Top of DATASET EXTRACT
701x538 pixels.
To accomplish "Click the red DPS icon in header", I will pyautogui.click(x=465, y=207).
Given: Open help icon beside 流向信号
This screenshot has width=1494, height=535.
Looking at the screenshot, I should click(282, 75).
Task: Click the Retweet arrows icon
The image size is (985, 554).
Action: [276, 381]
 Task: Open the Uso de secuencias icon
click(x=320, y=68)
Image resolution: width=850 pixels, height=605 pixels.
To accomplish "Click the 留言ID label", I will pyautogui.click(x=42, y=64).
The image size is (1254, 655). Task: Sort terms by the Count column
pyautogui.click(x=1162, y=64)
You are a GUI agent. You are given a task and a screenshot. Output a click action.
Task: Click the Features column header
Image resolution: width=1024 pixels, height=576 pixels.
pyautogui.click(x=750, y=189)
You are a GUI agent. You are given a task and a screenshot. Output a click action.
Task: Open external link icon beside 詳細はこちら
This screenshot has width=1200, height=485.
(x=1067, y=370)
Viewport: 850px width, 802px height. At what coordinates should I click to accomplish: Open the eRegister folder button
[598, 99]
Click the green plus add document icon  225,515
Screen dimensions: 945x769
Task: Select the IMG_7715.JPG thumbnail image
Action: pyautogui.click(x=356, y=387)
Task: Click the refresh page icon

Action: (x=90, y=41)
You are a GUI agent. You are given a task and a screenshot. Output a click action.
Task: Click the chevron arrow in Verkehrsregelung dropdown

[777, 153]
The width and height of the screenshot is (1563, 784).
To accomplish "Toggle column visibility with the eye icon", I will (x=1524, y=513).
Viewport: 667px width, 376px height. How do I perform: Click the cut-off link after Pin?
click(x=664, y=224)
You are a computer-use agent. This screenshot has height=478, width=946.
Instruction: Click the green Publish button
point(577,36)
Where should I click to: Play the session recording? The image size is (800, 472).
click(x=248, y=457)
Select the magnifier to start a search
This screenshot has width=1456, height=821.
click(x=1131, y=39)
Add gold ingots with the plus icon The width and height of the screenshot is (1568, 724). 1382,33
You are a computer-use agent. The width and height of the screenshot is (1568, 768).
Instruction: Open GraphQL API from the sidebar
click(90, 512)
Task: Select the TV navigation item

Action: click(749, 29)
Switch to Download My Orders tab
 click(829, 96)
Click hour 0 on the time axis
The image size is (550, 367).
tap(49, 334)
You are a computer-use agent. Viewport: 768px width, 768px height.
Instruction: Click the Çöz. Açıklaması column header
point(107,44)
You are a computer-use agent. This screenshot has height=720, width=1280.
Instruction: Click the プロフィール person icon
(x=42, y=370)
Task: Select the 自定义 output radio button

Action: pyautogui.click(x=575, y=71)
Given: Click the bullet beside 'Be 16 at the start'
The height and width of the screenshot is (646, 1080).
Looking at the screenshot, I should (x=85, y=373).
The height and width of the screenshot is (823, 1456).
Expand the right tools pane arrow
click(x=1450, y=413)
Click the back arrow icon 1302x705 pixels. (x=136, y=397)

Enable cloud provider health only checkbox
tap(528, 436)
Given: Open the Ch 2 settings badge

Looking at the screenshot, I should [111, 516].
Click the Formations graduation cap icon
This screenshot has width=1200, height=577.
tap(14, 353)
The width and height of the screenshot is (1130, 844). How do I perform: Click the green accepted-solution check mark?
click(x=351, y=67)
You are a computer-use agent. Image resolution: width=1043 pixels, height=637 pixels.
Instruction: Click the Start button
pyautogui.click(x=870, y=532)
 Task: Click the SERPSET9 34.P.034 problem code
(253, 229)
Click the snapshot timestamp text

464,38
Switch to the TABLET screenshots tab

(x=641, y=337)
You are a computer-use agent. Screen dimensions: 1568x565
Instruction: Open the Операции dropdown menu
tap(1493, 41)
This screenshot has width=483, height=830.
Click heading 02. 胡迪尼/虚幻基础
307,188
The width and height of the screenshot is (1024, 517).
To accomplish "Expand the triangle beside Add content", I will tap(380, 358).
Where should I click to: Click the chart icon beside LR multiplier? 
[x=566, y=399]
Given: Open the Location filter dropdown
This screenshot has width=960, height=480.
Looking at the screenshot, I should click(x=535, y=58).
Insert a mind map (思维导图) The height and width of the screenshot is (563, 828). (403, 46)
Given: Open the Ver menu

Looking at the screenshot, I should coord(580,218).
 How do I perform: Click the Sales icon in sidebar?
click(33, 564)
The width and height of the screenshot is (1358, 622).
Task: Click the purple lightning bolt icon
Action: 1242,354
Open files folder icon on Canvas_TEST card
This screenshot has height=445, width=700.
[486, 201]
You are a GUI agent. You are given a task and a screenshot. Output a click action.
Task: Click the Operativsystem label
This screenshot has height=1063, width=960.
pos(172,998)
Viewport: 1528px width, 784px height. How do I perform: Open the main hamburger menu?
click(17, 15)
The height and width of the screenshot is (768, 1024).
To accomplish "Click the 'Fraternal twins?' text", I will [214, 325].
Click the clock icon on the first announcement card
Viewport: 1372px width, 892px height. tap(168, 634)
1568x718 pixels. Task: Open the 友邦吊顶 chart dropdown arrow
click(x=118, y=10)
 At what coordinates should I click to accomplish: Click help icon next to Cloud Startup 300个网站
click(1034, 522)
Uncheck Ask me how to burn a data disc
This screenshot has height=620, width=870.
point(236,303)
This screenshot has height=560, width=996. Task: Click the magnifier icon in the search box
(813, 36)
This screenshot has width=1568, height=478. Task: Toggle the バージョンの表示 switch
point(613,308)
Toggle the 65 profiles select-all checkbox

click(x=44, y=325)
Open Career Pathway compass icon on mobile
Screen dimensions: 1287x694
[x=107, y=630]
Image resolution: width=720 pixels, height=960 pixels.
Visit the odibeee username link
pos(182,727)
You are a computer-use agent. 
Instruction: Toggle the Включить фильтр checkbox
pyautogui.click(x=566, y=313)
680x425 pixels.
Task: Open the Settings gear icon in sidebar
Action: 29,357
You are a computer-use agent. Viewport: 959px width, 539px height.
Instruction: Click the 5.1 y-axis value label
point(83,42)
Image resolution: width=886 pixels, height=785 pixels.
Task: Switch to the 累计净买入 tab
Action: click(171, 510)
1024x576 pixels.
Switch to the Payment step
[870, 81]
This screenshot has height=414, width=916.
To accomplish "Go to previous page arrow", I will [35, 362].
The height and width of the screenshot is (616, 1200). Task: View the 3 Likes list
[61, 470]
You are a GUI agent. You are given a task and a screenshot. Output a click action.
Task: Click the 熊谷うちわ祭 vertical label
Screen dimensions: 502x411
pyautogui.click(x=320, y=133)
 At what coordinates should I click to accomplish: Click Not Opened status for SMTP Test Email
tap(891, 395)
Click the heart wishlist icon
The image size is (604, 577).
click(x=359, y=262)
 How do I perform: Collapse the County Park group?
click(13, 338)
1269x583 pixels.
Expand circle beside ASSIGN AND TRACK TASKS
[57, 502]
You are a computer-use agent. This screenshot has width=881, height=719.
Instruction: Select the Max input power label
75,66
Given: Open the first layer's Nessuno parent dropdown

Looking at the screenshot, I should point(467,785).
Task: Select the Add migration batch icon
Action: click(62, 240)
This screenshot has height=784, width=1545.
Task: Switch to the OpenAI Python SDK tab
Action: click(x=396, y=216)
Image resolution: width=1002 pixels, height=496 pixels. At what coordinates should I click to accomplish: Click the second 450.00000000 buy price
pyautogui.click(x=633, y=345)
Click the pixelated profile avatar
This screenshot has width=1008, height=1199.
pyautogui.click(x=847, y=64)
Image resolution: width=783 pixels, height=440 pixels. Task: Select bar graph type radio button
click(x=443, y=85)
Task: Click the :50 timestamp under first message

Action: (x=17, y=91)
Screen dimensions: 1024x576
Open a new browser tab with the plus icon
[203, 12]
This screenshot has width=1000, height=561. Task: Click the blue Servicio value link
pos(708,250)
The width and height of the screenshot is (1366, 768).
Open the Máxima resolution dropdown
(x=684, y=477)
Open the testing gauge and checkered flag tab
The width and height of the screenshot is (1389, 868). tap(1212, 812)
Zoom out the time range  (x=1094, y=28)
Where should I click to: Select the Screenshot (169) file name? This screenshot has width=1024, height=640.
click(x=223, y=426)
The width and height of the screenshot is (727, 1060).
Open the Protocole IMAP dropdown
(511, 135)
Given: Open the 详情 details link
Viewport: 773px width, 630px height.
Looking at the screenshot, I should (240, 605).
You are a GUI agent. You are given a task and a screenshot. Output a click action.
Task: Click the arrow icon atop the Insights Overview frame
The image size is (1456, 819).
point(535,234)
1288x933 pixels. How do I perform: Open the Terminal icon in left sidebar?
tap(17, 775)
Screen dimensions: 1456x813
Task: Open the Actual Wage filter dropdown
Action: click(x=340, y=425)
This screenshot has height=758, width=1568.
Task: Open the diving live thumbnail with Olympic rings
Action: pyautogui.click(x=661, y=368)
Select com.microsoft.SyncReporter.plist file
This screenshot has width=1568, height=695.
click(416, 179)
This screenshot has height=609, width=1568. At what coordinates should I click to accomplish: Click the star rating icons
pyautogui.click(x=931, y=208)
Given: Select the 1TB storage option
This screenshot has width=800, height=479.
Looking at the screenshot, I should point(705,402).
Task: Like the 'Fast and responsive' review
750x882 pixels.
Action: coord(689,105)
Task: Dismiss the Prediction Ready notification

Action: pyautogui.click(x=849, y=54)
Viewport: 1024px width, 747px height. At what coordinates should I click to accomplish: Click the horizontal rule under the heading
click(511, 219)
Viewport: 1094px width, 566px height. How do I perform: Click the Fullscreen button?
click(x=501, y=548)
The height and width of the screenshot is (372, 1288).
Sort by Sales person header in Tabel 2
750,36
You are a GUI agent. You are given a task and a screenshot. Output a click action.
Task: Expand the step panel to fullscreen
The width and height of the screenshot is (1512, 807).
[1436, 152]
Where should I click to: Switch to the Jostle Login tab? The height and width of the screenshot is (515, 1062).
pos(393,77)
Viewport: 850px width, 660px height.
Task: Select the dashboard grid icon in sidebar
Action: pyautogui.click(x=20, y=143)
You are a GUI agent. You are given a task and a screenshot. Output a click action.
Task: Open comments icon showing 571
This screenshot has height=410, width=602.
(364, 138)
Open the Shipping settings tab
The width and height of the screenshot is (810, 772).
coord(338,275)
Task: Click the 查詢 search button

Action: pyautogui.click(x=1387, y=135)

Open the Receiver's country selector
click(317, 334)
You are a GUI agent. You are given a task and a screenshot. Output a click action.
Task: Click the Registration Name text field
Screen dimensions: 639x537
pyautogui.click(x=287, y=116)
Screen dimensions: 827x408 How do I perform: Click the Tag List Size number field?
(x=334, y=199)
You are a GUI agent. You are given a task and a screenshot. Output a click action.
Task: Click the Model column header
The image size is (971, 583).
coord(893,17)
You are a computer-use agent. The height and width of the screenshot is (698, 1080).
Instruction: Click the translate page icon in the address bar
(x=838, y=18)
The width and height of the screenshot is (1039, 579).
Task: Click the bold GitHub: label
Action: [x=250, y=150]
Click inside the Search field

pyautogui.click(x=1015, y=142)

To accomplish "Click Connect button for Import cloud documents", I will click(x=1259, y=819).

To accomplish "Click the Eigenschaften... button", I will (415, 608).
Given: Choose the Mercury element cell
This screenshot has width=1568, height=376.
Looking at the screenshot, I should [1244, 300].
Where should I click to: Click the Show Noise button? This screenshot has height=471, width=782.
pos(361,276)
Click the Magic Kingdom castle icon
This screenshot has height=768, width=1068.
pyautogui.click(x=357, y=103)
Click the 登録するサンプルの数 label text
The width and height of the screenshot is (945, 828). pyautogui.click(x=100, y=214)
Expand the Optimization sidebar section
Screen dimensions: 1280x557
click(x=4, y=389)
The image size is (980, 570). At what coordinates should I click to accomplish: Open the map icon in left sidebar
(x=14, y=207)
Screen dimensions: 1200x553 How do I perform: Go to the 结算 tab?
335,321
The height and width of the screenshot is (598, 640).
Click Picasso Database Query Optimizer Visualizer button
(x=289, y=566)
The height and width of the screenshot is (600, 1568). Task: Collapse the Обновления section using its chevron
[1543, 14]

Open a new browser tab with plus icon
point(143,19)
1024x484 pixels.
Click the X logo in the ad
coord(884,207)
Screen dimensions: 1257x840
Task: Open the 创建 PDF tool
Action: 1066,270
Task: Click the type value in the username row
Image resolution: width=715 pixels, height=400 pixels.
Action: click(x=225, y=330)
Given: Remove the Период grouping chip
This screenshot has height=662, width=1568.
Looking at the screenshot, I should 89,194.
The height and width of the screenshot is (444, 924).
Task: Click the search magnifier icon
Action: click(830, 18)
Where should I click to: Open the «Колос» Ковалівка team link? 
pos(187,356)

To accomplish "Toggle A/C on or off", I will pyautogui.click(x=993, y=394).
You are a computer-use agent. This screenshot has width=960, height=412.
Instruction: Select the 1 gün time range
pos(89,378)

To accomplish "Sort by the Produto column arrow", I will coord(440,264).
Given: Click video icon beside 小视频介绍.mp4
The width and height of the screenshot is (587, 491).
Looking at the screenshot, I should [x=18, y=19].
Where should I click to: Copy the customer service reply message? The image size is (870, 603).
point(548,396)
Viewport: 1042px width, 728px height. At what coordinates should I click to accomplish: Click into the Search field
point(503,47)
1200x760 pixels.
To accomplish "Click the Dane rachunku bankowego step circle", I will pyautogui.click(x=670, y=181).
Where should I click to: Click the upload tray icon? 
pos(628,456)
Bottom of DATASET EXTRACT
*WHAT THIS TASK INVOLVES*: What is needed is a verbatim copy of every line in the records above from the one containing "Screen dimensions: 1024x576" down to the one containing "Given: Open the 详情 details link", both included, and nothing more.

*ANSWER TO THIS TASK*:
Screen dimensions: 1024x576
Open a new browser tab with the plus icon
[203, 12]
This screenshot has width=1000, height=561. Task: Click the blue Servicio value link
pos(708,250)
The width and height of the screenshot is (1366, 768).
Open the Máxima resolution dropdown
(x=684, y=477)
Open the testing gauge and checkered flag tab
The width and height of the screenshot is (1389, 868). tap(1212, 812)
Zoom out the time range  (x=1094, y=28)
Where should I click to: Select the Screenshot (169) file name? This screenshot has width=1024, height=640.
click(x=223, y=426)
The width and height of the screenshot is (727, 1060).
Open the Protocole IMAP dropdown
(511, 135)
Given: Open the 详情 details link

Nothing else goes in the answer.